What to Do if a Gold Digger Hooks Your Client
Imagine having a wealthy client who discovers the affectionate man she recently married is only after her money. Bad, right? Now imagine you figure it out before she does. Whoa.
“Telling your client that the relationship they are in isn’t what they think it is can be very disruptive,” says Steve Burnett, president of Hanson McClain in Sacramento, Calif., which has more than $1.4 billion in assets under management. Even clients who trust their advisors deeply, he says, may fire them when confronted with such a proposition. For that reason, Burnett suggests, it might be safer and more effective to speak to a concerned family member as well.
It’s not easy to open a love-struck client’s eyes about an exploitative partner, experienced advisors say. After all, you’re basically shattering a romantic dream and crushing your client’s ego. But if you succeed in rescuing his assets from the clutches of a gold digger, you’re likely to win his profound gratitude. Nor is this an act of pure altruism. Huge sums spent on manipulative lovers can seriously deplete clients’ net worth over time.
Any rich person can fall prey to a moocher, but wealthy widows, widowers and divorcé(e)s are prime targets. They are often — though not always — people of mature years. “If your client is marrying a much younger man or woman, beware,” says Justin Reckers, director of financial planning at Pacific Wealth Management, a San Diego firm that manages about $166 million.
Reckers, who is also CEO of the RIA’s sister company Pacific Divorce Management, recalls a client in his fifties who married a young model shortly before she bore him a child. Five years went by before the man approached Reckers with questions about his bank statements. Reckers noticed frequent and hefty debit card transactions at luxury retail stores — whose goods were subsequently returned for a refund. But the refunds weren’t making it back into the client’s account.

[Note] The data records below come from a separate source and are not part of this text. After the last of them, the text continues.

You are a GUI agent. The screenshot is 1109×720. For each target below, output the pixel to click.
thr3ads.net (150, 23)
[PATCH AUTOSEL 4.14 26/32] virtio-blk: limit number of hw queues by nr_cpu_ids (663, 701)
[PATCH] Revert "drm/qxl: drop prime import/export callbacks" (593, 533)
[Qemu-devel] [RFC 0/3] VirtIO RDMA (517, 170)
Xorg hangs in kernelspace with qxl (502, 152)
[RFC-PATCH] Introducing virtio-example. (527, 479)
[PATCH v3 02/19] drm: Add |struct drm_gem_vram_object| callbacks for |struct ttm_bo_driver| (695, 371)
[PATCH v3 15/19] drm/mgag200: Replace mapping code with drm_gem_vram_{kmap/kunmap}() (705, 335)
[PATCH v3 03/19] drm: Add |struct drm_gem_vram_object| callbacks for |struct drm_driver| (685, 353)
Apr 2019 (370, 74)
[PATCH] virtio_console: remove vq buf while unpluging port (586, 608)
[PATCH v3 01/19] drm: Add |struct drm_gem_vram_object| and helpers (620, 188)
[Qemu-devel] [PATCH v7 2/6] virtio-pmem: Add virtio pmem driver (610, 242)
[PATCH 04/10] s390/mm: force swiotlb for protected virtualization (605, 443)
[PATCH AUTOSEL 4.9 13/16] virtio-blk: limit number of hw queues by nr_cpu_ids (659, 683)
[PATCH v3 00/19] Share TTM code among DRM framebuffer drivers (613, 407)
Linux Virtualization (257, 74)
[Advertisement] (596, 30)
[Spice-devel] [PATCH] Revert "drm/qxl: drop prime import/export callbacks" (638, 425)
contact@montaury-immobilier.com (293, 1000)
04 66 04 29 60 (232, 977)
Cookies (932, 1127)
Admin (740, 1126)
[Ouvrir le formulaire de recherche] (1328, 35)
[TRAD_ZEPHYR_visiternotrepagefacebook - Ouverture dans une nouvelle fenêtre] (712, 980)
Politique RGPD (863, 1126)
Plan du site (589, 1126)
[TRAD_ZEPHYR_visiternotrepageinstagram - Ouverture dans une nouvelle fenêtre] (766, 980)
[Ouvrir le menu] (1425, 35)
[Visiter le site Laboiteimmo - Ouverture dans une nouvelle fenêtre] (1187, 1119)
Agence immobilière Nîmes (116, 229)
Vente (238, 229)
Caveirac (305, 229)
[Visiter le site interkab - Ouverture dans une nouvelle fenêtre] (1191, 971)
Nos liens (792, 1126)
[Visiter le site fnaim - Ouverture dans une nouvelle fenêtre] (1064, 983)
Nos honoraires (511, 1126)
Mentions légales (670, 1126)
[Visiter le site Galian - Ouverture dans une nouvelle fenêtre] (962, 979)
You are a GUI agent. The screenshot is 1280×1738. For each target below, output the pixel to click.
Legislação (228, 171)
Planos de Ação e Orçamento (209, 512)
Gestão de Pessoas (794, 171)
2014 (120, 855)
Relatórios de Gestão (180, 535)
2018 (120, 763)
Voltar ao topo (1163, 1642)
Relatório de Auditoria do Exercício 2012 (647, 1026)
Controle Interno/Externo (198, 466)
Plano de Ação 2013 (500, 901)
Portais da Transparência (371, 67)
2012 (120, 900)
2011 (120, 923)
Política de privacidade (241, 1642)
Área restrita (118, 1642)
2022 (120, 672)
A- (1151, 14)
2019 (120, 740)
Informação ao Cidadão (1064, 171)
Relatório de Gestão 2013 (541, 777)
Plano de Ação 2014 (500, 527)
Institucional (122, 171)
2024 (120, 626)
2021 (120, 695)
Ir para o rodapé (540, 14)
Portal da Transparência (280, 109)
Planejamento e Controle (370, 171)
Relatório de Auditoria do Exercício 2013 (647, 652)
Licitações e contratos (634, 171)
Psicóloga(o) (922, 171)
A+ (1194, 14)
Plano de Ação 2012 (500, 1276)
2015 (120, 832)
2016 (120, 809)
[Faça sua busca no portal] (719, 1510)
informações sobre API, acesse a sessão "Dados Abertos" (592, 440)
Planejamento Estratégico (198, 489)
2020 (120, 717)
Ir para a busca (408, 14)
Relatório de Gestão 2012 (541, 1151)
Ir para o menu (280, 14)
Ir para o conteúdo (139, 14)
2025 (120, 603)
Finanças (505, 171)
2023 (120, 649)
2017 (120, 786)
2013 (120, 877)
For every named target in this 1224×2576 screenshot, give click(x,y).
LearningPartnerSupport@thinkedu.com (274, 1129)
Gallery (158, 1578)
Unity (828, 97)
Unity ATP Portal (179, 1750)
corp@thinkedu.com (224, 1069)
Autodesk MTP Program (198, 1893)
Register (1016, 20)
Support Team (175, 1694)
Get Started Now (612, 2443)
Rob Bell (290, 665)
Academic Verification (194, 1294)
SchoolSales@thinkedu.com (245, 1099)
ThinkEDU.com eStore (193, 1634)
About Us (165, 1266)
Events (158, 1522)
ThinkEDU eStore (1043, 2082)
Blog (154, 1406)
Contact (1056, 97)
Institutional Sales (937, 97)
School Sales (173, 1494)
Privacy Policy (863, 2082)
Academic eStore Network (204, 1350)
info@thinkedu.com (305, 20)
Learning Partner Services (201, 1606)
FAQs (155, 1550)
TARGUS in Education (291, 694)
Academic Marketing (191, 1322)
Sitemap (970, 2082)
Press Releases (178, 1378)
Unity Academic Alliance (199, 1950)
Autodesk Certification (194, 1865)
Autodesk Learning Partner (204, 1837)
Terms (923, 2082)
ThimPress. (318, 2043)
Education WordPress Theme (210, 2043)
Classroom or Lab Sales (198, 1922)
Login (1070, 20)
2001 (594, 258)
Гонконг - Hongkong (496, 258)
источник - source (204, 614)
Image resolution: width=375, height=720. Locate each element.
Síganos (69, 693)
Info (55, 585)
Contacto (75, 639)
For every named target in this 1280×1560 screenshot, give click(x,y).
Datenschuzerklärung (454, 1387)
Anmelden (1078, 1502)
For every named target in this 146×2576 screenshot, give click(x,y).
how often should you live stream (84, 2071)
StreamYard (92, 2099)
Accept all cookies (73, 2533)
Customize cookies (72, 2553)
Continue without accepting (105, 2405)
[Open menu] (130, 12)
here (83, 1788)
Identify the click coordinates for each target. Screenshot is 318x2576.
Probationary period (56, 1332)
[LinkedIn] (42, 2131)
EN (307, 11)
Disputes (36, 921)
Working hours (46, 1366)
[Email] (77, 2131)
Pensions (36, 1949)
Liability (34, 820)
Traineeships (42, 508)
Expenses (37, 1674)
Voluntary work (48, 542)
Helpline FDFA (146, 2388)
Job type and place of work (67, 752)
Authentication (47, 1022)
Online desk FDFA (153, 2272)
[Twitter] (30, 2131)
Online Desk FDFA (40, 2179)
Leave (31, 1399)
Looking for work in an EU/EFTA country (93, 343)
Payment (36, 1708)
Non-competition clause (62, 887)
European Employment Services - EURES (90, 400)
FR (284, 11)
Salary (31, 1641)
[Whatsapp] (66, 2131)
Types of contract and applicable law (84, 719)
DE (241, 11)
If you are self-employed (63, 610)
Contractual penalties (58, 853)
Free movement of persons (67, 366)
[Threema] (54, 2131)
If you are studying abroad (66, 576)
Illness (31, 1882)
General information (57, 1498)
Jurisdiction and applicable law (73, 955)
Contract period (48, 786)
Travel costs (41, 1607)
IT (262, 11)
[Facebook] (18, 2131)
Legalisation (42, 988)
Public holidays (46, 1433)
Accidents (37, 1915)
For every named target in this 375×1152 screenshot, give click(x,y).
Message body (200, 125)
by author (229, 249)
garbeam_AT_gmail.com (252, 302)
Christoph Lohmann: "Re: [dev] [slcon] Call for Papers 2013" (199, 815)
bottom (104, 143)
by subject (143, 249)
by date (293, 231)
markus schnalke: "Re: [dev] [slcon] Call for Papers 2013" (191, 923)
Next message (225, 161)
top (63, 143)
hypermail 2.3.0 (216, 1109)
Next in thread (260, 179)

Reckers called a meeting with the client and his wife to discuss “budgeting” and confronted her about the missing money. She left in a huff. After discovering that she had sent tens of thousands of dollars to her mother, who lived in another state, the client divorced his wife and thanked his advisor for helping expose her scheme. “In civil court you’d call it embezzlement,” says Reckers. “Tell clients to pay attention to their cash flow.”
Prenuptial agreements can act as strong deterrents to gold diggers, and they’ll save the day if a smitten client goes ahead and ties the knot with one. Advisors should help clients introduce the contract as one that protects both members of the couple — a way to ensure that each spouse is provided for in case the marriage ends. Phrased lovingly, a prenup can even be positioned as “romantic,” says Reckers.
Shapiro notes that people getting divorced after 30 years of marriage may not be well equipped to recognize online scammers. “This is new to them,” she says of online matchmaking services. “There was no Internet the last time they were dating.”